> _TRECHO DO TEXTO_
******************************

Shanya Packer: a nova arma do ransomware contra o EDR

Nova tática de ransomware utiliza o packer Shanya para contornar EDRs e ferramentas de segurança.

Escrito por
Jardeson Márcio
Jardeson Márcio é Jornalista e Mestre em Tecnologia Agroalimentar pela Universidade Federal da Paraíba. Com 8 anos de experiência escrevendo no SempreUpdate, Jardeson é um especialista...

A escalada recente dos ataques de ransomware demonstra como os grupos criminosos estão investindo cada vez mais em sofisticação técnica para contornar soluções modernas de defesa. No centro desse cenário está o Shanya Packer, uma abordagem que vem ganhando espaço justamente por explorar lacunas operacionais em soluções de EDR baseadas em detecção de comportamento e análise em tempo real. Logo no primeiro estágio do ataque, o empacotador Shanya EXE atua como um multiplicador de eficiência, reduzindo drasticamente a visibilidade do código malicioso.

******************************

> _DADOS FORNECIDOS_
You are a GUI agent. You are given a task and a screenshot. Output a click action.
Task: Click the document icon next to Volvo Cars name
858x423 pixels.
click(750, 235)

******************************

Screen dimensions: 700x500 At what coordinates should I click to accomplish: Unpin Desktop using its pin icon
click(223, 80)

******************************

> _EXERCÍCIO_
Copie sem nenhuma alteração a parte do texto sobre o Shanya Packer que fica entre "A escalada recente" e "do código malicioso.", inclusive.

> _EXERCÍCIO RESOLVIDO_
A escalada recente dos ataques de ransomware demonstra como os grupos criminosos estão investindo cada vez mais em sofisticação técnica para contornar soluções modernas de defesa. No centro desse cenário está o Shanya Packer, uma abordagem que vem ganhando espaço justamente por explorar lacunas operacionais em soluções de EDR baseadas em detecção de comportamento e análise em tempo real. Logo no primeiro estágio do ataque, o empacotador Shanya EXE atua como um multiplicador de eficiência, reduzindo drasticamente a visibilidade do código malicioso.